There are a few very important things that Bible students learn in their earlier Old Testament classes, very important from where I’m sitting anyway. It is this, Job’s first and last chapters were added at a later date than the center pieces. This means that everyone’s favorite sections about Satan and God having a betting contest, and God’s whirlwind episode, were pinned on after the initial content had been written. What does this mean? Well no one can be sure, but considering the conflicting messages contained within either section, I’d say it wasn’t a friendly addition.
In Old Testament class, my professor proposed a theory that Job was an anonymous rebellion against something that we still encounter today, prosperity gospel. Now, what Job is talking about is more like, anti-prosperity gospel. It discusses how the ancient Hebrew people viewed sickness, tragedy, and imprisonment. As you read the Old Testament, take note of what it says when Israel is exiled or in trouble, it’s because they did something wrong, worshiped wrong, committed idolatry, something. And when something goes right? Same story, it’s because Israel was faithful, prayed right, ate right, believed right. Job is a message to the Hebrew people, talking about situations in which those effects are clearly untrue! God doesn’t work that way! It seems to say.
So what is it trying to say? The same thing that your average logical Christian will tentatively point out to their friends. If God rewards the good, why do bad people continue to flourish? If God punishes the evil, why do so many good people have bad things happen to them? And you know what so often used against these questions? Job! The whirlwind of God at the end of Job proclaiming his unfitness to question God’s decisions. However, you know who else questioned God? Abraham. You know what God did? Bless him with a bajillion children and an entire nation. Anyone else? David. Who was David? The man of God’s own heart. Seems slightly contradictory wouldn’t you say? That’s because it is.
Job was intended to put a wrench in retributive theology, that is, what we do has a direct effect on how God treats us. How fickle is that, am I right? Now, stick with me as I’m about to throw something crazy in the sauce.
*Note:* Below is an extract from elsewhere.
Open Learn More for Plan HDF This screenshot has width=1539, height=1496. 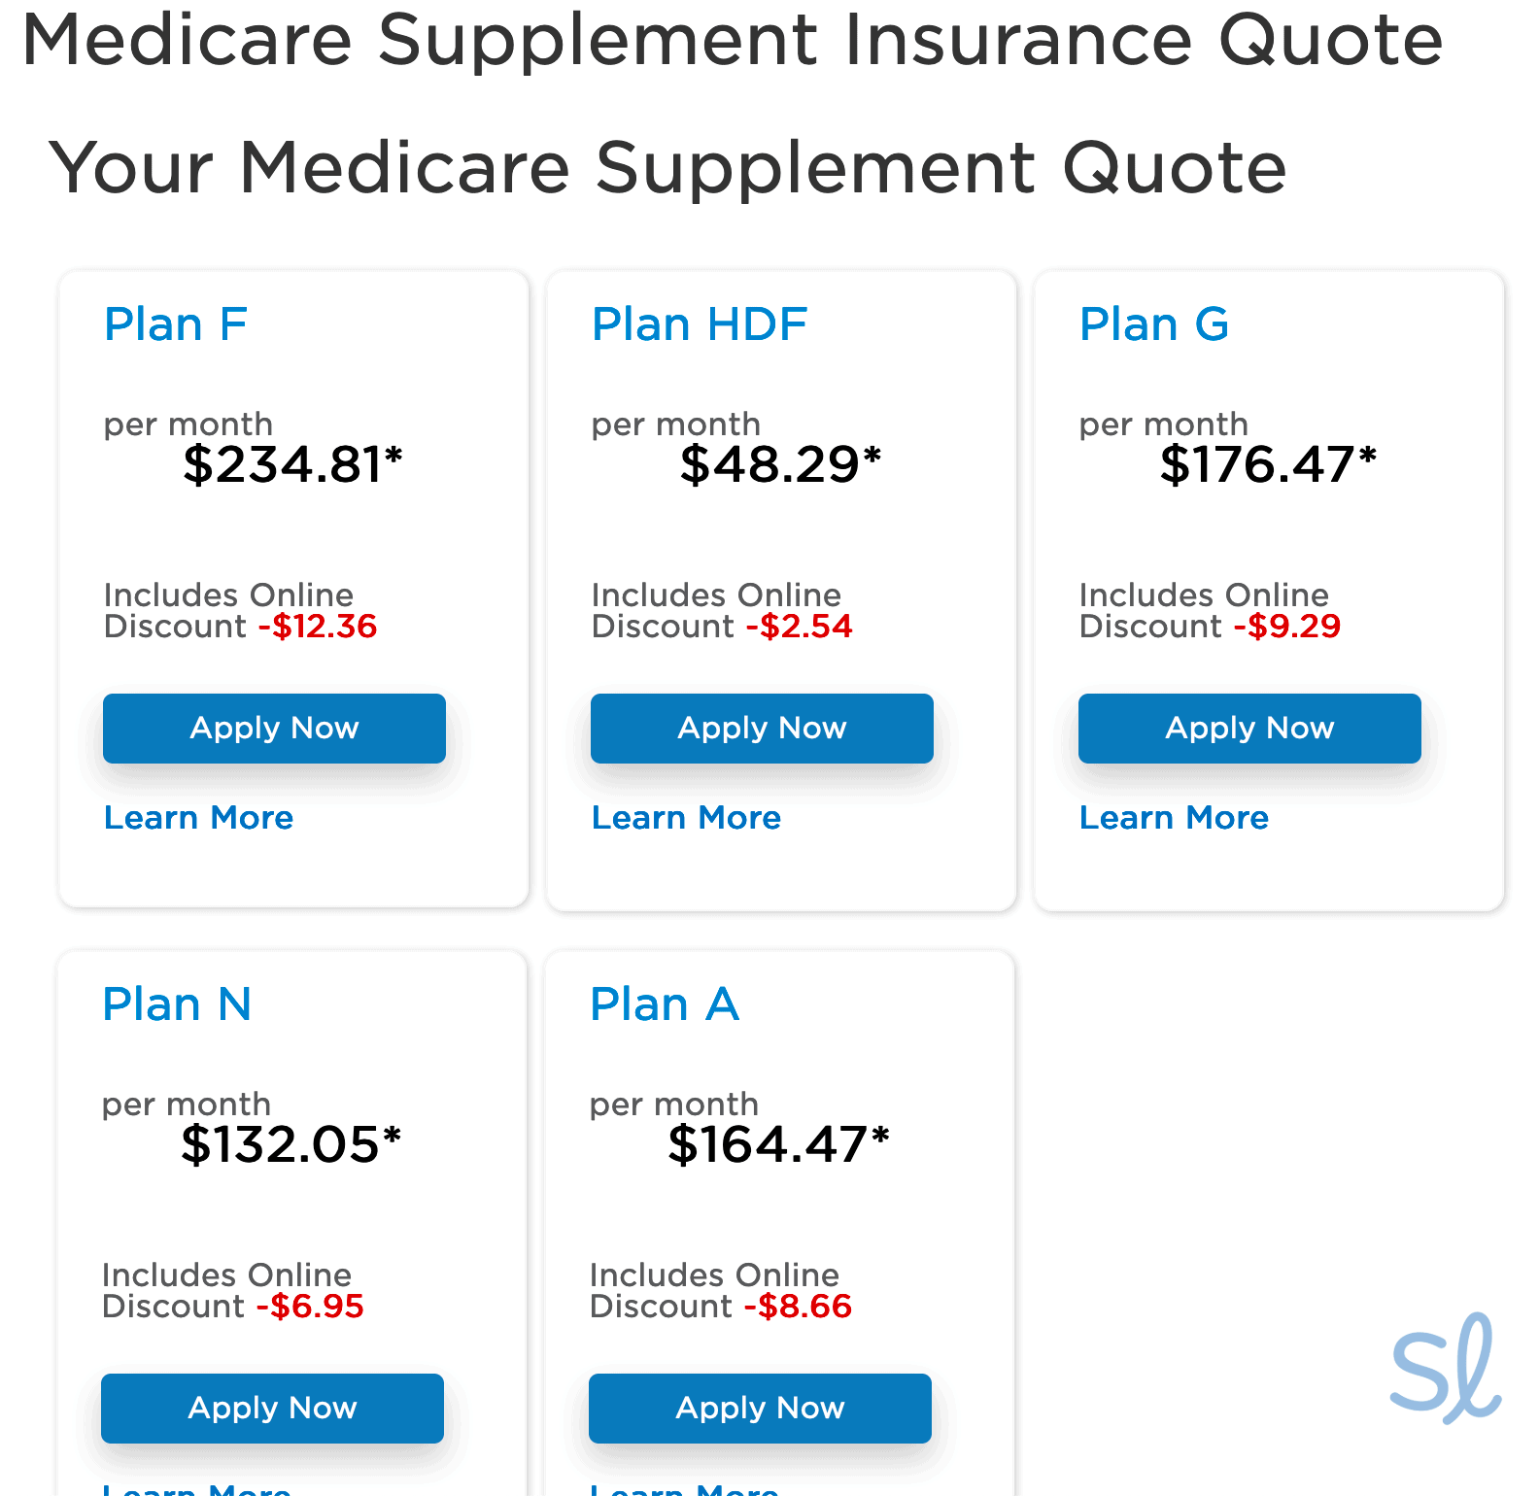[x=686, y=818]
What if we looked at the entire Old Testament before Job, all of God’s supposed actions and reasons for doing things, as if they were being interpreted through retributive theology? In other words, what if we take what Job reveals about the minds of ancient Hebrew people, and apply it to their understanding of God.
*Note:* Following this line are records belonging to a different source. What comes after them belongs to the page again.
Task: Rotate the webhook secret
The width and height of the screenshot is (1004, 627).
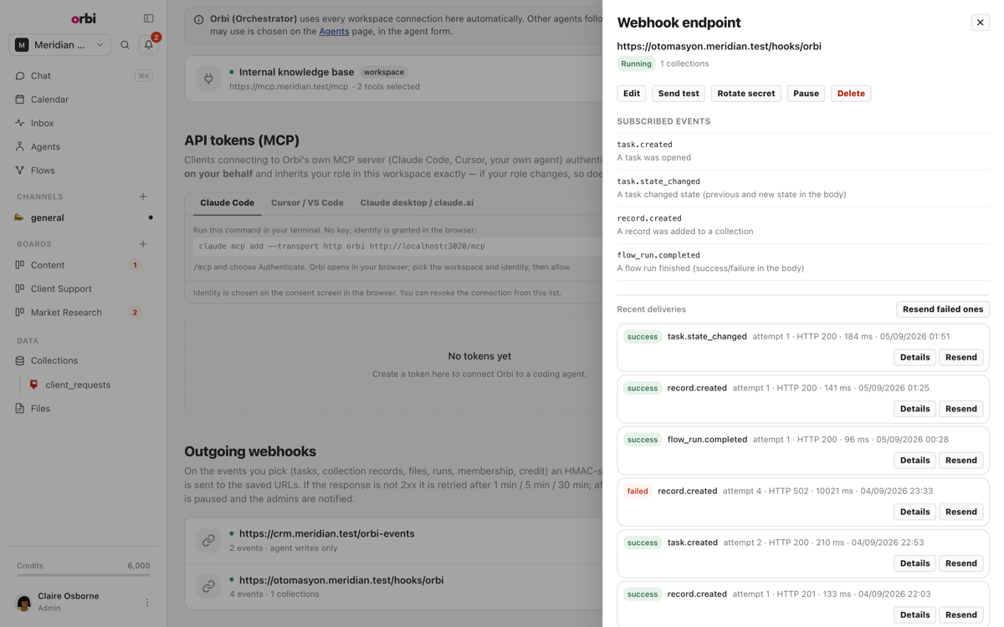Action: [745, 94]
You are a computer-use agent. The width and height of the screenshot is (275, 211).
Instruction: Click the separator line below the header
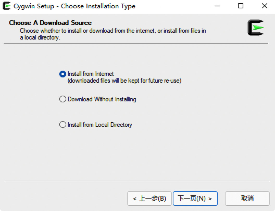[137, 43]
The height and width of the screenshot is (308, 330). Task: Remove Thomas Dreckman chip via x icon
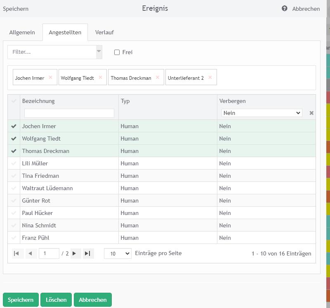157,77

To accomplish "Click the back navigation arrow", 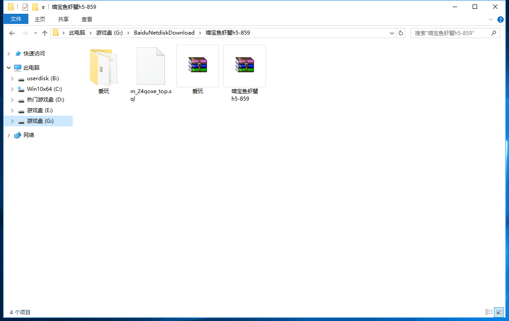I will (x=12, y=33).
Alright, hard to grasp I know, here’s a famous example. God hardened the heart of pharaoh. Boy have scholars gone to town trying to explain how this is okay! However, if we apply a little bit of Jobian logic, we can deduce that the ancient Hebrew people believed God hardened pharaoh’s heart, because pharaoh said, “no” so many times! Think about it, if you believed God was in direct control of every word, wouldn’t someone saying “no” mean that God had also said, “no”? In which case, God told Moses to go tell Pharaoh to let His people go, so that God could have the courtesy of replying “no”, so that God could then destroy the Egyptians. Well, if you believe in retributive theology, this is exactly what would happen, and it’s exactly what is described by God to Moses!
BUT! What if you didn’t believe in retributive theology? What if Pharaoh saying “no” was the act of a free man, beloved by God? A normal, arrogant, and selfish absolute ruler of a people? We certainly don’t have any of those around these days. What if we extrapolate this idea, this theological belief held by the Hebrew people to all of the times in the Old Testament when God acted? Might it allow us to believe that the God of the OT and the God of the NT are actually, possibly, the same entity? If the Old Testament is a record of the ancient Hebrew perspective on God, and the New testament is the record of the ancient Christian perspective on God, isn’t in possible that they are slightly different? However, we believe that God doesn’t change, and as Christians we believe in Jesus, so how might we reconcile the two? By realizing the theology of the ancient Hebrew people, and reading scripture through the lens of retributive theology.
Think about it this way, how different is your perspective on God from people just 60 years ago when truth had a capital “T” and the best thing for every man was to get himself a woman to stay home and cook for him? Now imagine that multiplied by centuries! It’s different! Wouldn’t their God act differently from your own? Yet you both believe He is the same person? Exactly!
Now, I want to state right now that I trust 2 Timothy 3:16, but I think it can be just as applicable if the scripture was written by inspired men. Scripture is a true at heart, inspiring, amazing, miracle of a record of human interaction with God over thousands of years. However, let us not forget, God is alive. Speak to Him with your heart, ask Him of those times recorded in scripture that you are uncomfortable with, see if you find a whirlwind, or a loving embrace.